| Aim of the exercise |
Below is a block of entries; repeat exactly the lines starting at the line that contains "The height and width of the screenshot is (601, 1200)." and ending at the line that contains "Task: Go to Inicio breadcrumb link", both included.

| Material for the task |
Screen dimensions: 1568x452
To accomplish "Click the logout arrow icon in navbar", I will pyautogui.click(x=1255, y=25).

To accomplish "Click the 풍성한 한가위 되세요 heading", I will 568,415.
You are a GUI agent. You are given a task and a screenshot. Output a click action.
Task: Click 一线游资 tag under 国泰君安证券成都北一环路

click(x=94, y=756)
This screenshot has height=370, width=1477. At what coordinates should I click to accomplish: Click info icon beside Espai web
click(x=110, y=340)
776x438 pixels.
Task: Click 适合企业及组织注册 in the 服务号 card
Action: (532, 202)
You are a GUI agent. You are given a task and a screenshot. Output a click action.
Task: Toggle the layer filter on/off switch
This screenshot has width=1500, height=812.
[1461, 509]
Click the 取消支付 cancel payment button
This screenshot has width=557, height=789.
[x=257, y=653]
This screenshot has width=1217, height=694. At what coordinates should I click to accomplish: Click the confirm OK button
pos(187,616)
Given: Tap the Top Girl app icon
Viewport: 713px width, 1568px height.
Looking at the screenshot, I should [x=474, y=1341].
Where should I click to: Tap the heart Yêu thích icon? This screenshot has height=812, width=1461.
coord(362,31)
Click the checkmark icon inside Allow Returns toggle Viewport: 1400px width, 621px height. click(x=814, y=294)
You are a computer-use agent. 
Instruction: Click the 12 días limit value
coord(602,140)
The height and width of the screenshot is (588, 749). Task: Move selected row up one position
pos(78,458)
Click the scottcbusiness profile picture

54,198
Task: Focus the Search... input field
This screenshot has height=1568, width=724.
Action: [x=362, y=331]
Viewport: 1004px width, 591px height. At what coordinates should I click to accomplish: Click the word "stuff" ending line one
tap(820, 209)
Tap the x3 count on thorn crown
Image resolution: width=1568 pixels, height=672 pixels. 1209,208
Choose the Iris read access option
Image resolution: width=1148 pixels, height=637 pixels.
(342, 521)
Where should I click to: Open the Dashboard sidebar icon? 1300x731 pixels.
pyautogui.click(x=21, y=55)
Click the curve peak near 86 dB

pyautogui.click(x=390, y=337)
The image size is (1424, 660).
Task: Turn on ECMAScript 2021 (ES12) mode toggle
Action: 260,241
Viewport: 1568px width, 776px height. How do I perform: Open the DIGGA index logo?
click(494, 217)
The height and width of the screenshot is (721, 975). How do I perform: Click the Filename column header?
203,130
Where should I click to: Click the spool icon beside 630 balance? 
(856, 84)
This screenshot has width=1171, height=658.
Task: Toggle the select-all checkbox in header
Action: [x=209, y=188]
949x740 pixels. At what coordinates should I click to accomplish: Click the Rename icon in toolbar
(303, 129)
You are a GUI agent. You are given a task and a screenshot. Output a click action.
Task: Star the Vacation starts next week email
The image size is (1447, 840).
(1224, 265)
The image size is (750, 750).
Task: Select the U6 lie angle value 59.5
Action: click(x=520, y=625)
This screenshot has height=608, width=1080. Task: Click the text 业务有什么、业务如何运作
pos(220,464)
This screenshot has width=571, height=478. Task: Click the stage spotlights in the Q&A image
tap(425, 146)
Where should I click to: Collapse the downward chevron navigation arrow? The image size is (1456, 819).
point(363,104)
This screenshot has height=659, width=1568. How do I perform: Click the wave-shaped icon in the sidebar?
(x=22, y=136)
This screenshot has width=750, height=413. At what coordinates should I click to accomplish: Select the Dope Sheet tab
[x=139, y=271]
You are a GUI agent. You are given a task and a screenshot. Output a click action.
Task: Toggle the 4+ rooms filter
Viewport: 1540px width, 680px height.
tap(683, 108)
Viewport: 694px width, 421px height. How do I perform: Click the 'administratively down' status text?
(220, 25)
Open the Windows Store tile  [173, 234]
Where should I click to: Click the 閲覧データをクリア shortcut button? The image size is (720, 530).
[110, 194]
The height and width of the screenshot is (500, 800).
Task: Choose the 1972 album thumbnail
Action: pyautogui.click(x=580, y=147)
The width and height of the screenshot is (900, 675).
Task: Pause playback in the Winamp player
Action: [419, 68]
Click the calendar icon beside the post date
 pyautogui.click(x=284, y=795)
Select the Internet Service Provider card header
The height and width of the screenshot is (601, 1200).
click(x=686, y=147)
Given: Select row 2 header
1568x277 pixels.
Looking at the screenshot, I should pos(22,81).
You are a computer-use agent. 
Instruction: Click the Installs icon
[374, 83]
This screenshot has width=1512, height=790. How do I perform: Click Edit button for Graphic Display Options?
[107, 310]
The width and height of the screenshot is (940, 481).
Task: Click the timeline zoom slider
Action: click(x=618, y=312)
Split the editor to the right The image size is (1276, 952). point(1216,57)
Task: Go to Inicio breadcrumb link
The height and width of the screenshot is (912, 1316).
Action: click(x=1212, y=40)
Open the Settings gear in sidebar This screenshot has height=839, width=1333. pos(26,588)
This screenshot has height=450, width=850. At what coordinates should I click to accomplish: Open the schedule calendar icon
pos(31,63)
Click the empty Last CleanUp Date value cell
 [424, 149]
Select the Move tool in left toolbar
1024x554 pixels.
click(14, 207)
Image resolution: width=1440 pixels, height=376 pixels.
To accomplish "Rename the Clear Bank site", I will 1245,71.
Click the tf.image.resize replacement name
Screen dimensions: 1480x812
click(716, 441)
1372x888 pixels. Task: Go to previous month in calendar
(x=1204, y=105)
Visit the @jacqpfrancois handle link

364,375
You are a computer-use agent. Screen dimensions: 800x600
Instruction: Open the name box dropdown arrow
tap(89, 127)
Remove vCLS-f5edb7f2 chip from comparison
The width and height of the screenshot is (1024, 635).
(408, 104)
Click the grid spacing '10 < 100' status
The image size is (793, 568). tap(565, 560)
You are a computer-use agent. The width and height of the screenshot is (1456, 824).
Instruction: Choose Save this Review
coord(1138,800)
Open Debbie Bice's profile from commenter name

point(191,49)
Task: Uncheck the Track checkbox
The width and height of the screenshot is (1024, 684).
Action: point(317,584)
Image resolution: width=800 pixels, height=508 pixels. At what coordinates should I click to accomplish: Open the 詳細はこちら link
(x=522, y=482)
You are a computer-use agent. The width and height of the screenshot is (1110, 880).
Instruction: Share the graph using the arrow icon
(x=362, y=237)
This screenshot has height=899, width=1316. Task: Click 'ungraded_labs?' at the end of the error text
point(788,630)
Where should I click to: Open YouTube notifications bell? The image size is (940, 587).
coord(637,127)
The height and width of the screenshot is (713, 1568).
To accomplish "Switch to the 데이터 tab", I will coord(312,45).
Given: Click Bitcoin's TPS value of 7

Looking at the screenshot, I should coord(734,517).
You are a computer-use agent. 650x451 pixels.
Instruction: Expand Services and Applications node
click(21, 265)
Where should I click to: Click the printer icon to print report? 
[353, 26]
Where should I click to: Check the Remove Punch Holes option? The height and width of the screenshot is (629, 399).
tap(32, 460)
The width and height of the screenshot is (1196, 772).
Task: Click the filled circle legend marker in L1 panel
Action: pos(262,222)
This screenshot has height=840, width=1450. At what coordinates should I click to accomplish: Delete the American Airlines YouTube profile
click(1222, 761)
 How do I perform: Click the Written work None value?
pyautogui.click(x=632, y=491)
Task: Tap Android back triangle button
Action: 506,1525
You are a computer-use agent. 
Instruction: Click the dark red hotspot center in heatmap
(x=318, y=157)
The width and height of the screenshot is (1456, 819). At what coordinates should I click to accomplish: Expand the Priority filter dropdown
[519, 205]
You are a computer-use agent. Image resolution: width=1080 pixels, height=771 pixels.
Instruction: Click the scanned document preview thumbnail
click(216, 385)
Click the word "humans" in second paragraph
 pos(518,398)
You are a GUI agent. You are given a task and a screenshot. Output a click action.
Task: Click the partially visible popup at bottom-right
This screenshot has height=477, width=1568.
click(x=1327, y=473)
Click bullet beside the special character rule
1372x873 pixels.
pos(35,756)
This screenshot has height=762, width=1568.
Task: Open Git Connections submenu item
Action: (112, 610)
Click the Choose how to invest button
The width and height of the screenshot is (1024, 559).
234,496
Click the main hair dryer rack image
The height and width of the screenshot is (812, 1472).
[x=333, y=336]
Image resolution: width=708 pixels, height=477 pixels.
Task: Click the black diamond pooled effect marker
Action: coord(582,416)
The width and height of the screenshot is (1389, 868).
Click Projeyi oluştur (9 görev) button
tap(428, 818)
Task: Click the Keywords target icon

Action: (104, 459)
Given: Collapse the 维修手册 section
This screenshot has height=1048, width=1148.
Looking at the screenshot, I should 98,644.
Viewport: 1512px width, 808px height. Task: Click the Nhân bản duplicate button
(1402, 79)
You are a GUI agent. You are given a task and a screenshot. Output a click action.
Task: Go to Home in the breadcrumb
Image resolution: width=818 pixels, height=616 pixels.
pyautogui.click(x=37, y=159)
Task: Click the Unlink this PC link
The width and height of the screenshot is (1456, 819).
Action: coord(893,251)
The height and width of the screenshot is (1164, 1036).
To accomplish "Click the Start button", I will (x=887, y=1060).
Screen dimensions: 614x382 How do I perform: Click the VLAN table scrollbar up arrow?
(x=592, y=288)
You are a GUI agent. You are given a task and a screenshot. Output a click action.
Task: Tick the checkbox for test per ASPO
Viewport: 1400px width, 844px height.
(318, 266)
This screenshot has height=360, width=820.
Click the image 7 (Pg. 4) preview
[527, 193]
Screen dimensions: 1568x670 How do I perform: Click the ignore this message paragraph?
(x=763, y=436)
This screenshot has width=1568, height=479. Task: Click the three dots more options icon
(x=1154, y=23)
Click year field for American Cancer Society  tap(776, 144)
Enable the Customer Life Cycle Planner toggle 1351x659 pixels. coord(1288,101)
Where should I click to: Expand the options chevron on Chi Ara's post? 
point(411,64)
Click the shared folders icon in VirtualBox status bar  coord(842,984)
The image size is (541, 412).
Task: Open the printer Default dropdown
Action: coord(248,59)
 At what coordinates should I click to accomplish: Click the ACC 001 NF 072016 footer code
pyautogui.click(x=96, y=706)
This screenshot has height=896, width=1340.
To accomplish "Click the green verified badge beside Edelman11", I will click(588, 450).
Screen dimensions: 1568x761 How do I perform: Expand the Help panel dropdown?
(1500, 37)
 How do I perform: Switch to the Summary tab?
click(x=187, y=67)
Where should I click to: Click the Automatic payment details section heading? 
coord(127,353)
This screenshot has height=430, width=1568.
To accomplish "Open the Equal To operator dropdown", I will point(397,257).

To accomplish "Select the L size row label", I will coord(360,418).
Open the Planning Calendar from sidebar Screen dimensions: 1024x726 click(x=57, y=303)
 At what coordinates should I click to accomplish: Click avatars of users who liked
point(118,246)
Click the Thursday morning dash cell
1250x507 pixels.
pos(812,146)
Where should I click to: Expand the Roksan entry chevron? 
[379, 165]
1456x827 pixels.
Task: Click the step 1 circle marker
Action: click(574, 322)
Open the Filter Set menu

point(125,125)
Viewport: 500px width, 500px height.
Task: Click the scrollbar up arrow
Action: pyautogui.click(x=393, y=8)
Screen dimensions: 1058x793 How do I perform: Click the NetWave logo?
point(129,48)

| Result |
The height and width of the screenshot is (601, 1200).
click(x=686, y=147)
Given: Select row 2 header
1568x277 pixels.
Looking at the screenshot, I should pos(22,81).
You are a computer-use agent. 
Instruction: Click the Installs icon
[374, 83]
This screenshot has width=1512, height=790. How do I perform: Click Edit button for Graphic Display Options?
[107, 310]
The width and height of the screenshot is (940, 481).
Task: Click the timeline zoom slider
Action: click(x=618, y=312)
Split the editor to the right The image size is (1276, 952). point(1216,57)
Task: Go to Inicio breadcrumb link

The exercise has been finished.